Representatives of the National Hispanic Media Coalition met with Federal Communications Commission commissioner Mignon Clyburn and her chief of staff, Angela Kronenberg Thursday, seeking support for opening an official inquiry into "the extent and effects of hate speech in media."
That is according to an ex parte filling at the commission from NHMC vice president Jessica Gonzalez outlining the meeting topics. Gonzalez was also in attendance.
The NHMC delegation, led by President Alex Nogales, was not pushing for rules, according to Gonzalez. Instead, she wrote, they were seeking "non-regulatory ways" to counter such speech.
Nogales argued that hate speech against Latinos has increased since NHMC first filed its petition for inquiry last year.
In that petition , NHMC said that hate speech was prevalent on cable new nets, as well as talk radio.
NHMC defined hate speech as speech whose cumulative effect is to create an atmosphere of hate and prejudice
that "legitimizes" violence against its targets.
NHMC has been looking for a sympathetic ear from an FCC under Democratic hands, citing candidate Barack
Obama's fall 2008 speech to the Congressional Hispanic Caucus about immigrants were "counting on us to stop the hateful rhetoric filling the airwaves."
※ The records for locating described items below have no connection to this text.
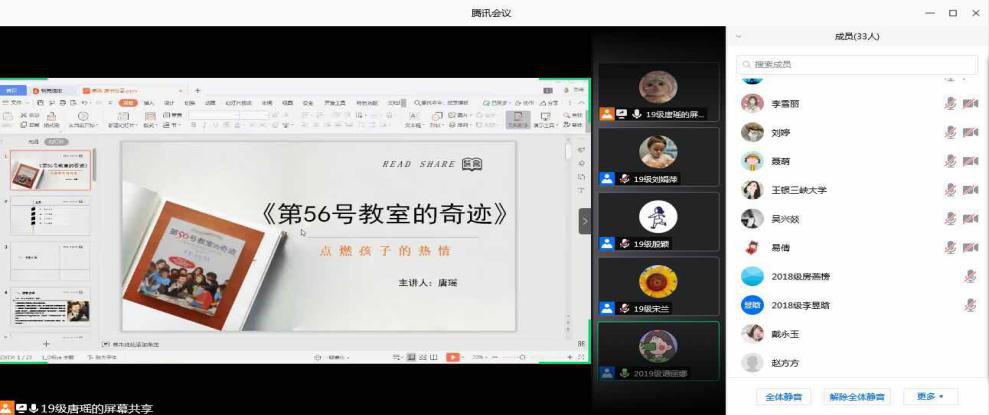Click 王银三峡大学's avatar in the list
The image size is (989, 415).
752,190
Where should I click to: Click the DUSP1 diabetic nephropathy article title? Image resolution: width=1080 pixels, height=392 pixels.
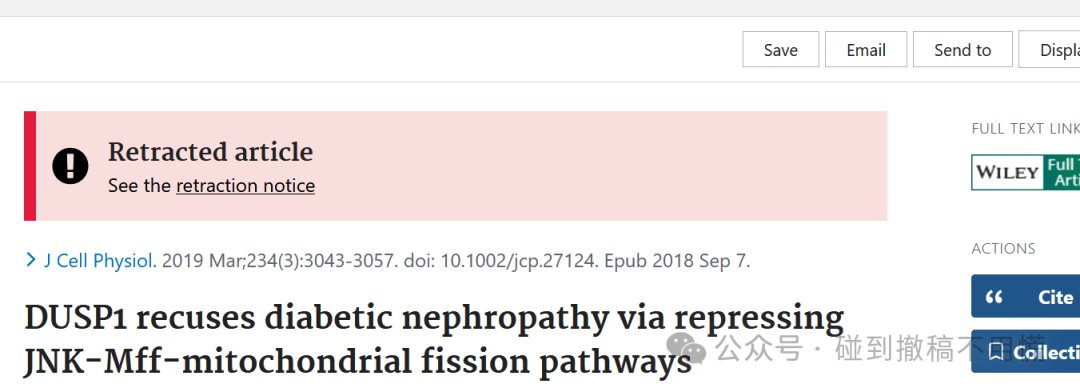tap(434, 339)
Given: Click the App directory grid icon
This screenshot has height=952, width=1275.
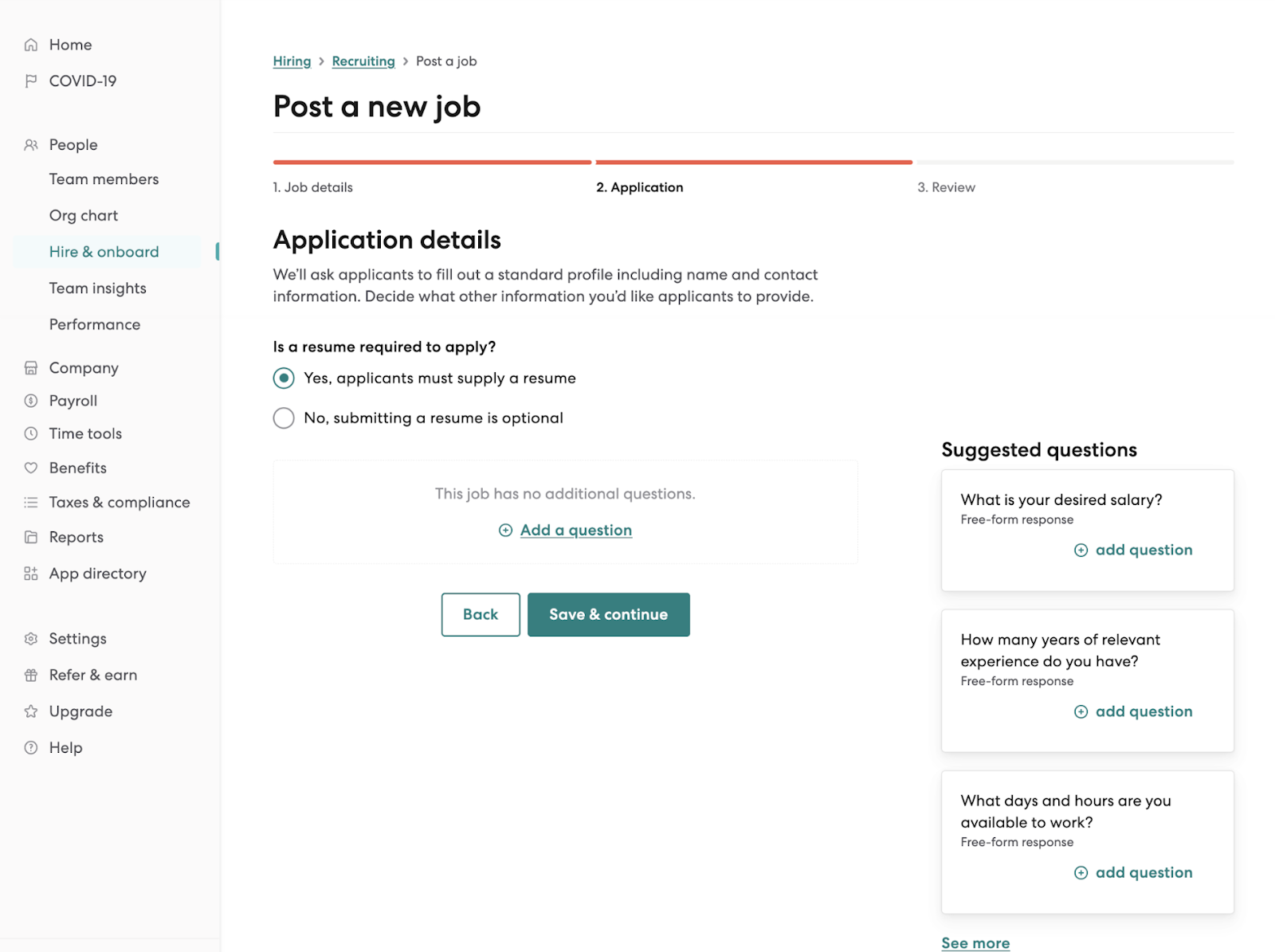Looking at the screenshot, I should pyautogui.click(x=31, y=574).
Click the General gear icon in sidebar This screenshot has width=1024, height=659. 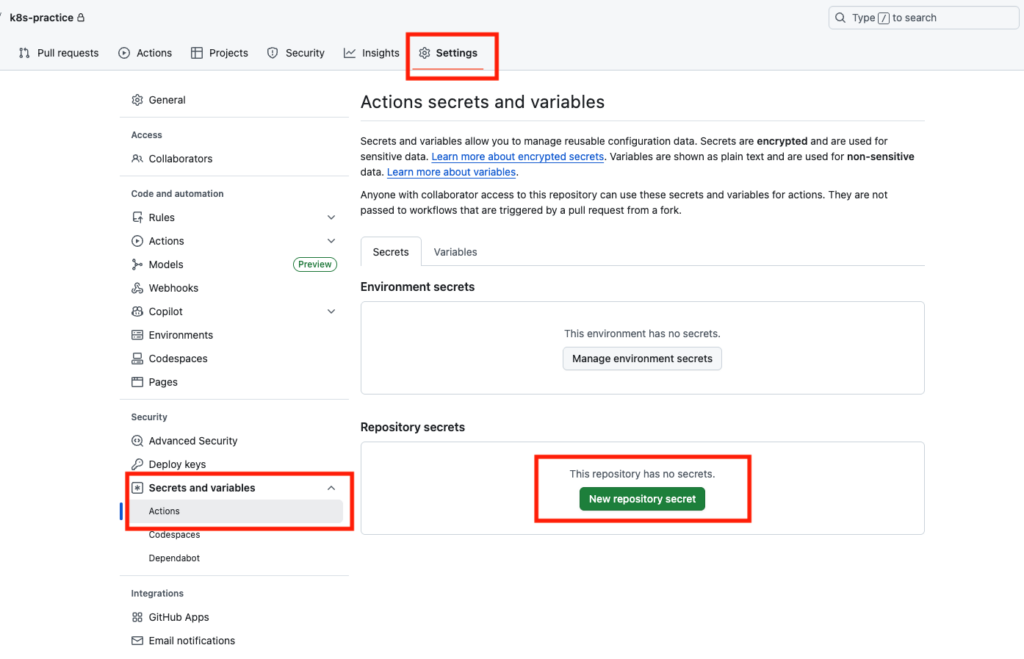138,100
The group has been careful not to raise the fairness doctrine issue that has become a red flag for conservative talkers and bloggers. It said when it first sought the FCC inquiry in January 2009 that it was not asking the FCC to re-impose the fairness doctrine, something some congressional Democrats have suggested they might want to do. But it does want the FCC to collect data, seek public comment, and explore what it says is the relationship between hate speech and hate crimes and "explore options" for combating it.
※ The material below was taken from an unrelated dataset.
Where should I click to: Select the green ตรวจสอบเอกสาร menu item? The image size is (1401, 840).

The doctrine, which was scrapped as unconstitutional by the FCC in 1987, required broadcasters to seek out and offer airtime to opposing viewpoints on controversial issues.
While he had the face time with Clyburn, Nogales also gave a shout-out to the memorandum of understanding his group had signed with Comcast/NBC Universal in June. He said it would "diversify" Comcast, but also said the FCC needed to make that understanding an enforceable condition of the merger.
Kronenberg was not available at press time for comment on Clyburn's reaction to the request for support for the hate speech petition.